ブエノスアイレス(香港/1997)

ブエノスアイレスが舞台の香港映画でTurtlesの"Happy Together"を聞くことになるとは!使われているのは粘着質な原曲ではなく、幾分アッパーなカバーバージョンだ。許諾の関係でやむを得ずカバーになったのかもしれないが、原曲が流れていたら映画から受ける印象は随分変わっていただろう。それについてはまた後ほど触れてみたい。

 

◇本作は20年ほど前のゲイ映画だが、同性同士の恋愛が障壁になっている様子は特に目につかない。
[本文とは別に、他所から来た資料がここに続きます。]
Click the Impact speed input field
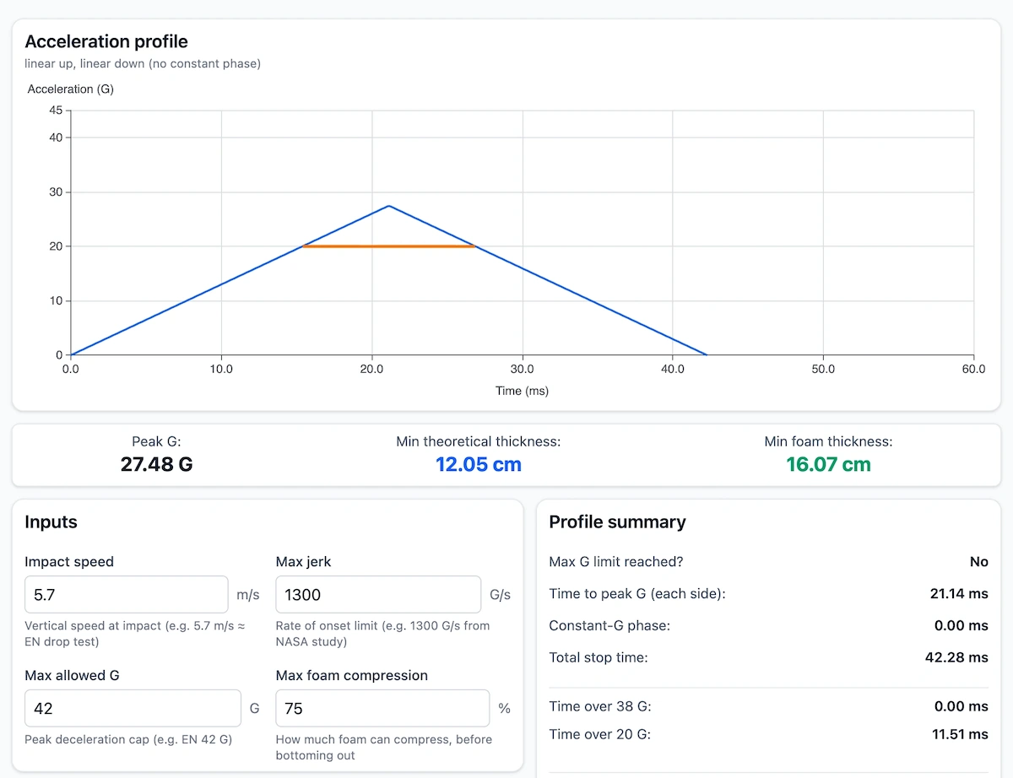 (126, 595)
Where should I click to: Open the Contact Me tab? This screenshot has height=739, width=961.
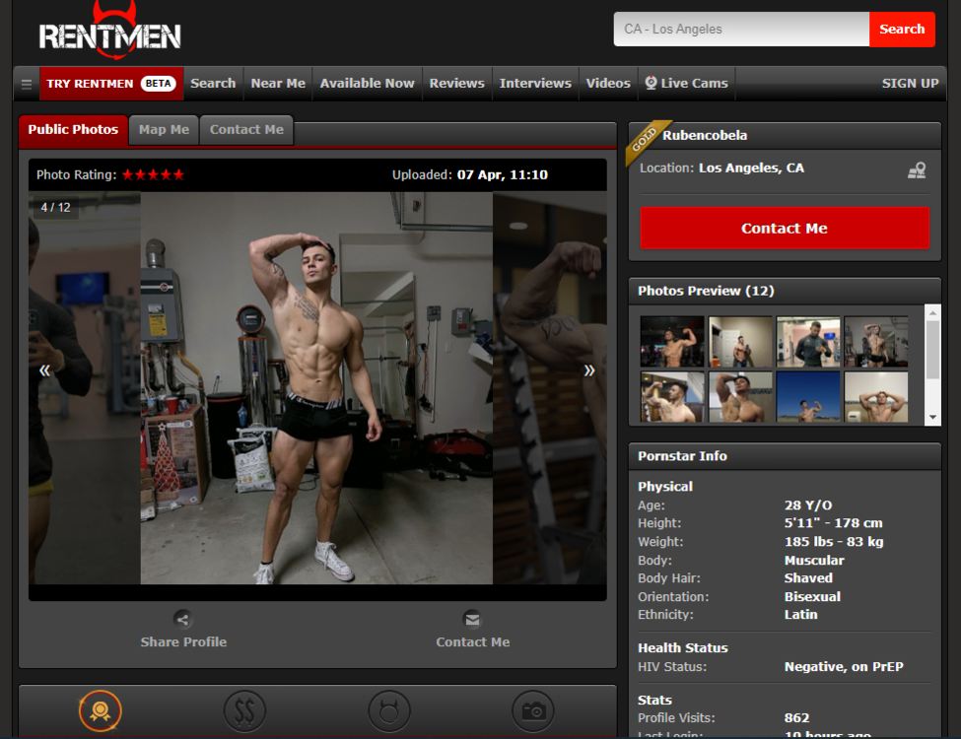point(246,130)
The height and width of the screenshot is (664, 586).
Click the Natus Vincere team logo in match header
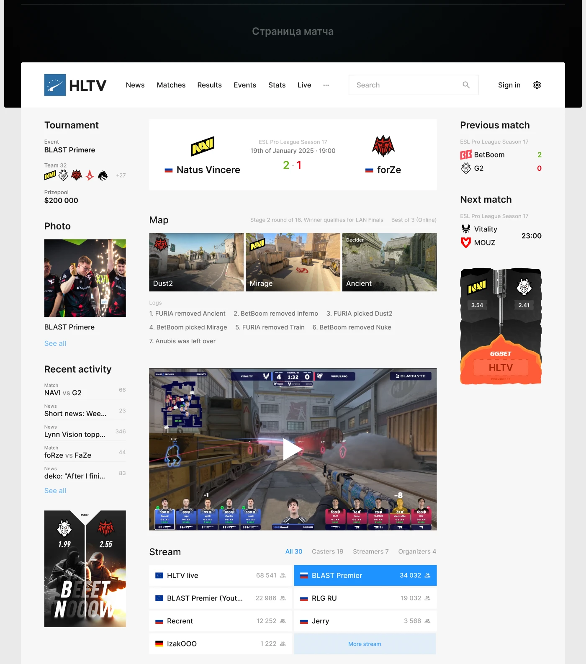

セクシャルマイノリティ受容の先進国アルゼンチンにおいて、主人公たちは外聞をはばかる様子なく密着し、派手な痴話げんかを繰り広げている。この時代としては恐らく異例なほど、彼らの存在はごくカジュアルに扱われている。もっとも、この大らかさを欲するがゆえに、主人公たちはかなりの無理をしてまで地球の裏側へやって来なければならなかったのかもしれない。実際にマイノリティゆえの生き辛さと受け取りうる描写は端々に仕込まれている。そういった点を加味してもなお、「どこかに居場所がきっとある」「居場所を見つけにいくらでも出かけられる」という楽観が横溢しているように感じた。それは冷戦終結911テロの狭間という時代が生んだ「小さくなっていく世界」の明るさでもあったのかもしれない。2017年の作家は「会おうと思えばどこでだって会える」という台詞にこの作品と同じ説得力を持たせることができるだろうか。

 

◇そんなわけでノスタルジックな青春映画としてこの作品を楽しんだのだが、肝心の(?)恋愛の部分は難易度が高すぎた。以下はネタバレになるのだが、とりわけ解釈に困ったのが結末部分である。私は鑑賞後レビューをいくつか読むまで、イグアスの滝を訪れた主人公がウィンからチャンへ心を移したという読解に自信が持てなかった。というのも、ラストで流れる"Happy Together"は「君は僕の人生でただ一人の運命の人だから、一緒に幸せになろう」という歌なのだ。主人公が映画の大半を費やした恋を捨てた直後に流れる曲として、すんなりと納得できるチョイスではない。しかしどうやら主人公の心変わりは間違いなさそうなので、選曲の方に理由を見出さなければならないようだ。三人の関係性をこの曲に合わせてトリミングするとしたら、置いていかれたウィン→主人公という構図以外はありえないだろう。だがウィン視点をエンディングでわざわざ取り上げるとは思えないし、曲調も(陰にこもったオリジナルverならともかく)置いていかれた男の嘆き節にはほど遠い。三人の関係性を重ねたわけではないとすると、主人公の生き方や映画の世界観を表しているのだろうか。主人公がウィンにもチャンにも運命を感じていたのだとすれば、「運命を感じた人と幸せになればいい。そういう人は現れるから」という歌のような気もしてくる。場所も人間関係も変えながら、試行錯誤する主人公を励ますようなこの映画は、迷える人に向けた人生賛歌なのかもしれない。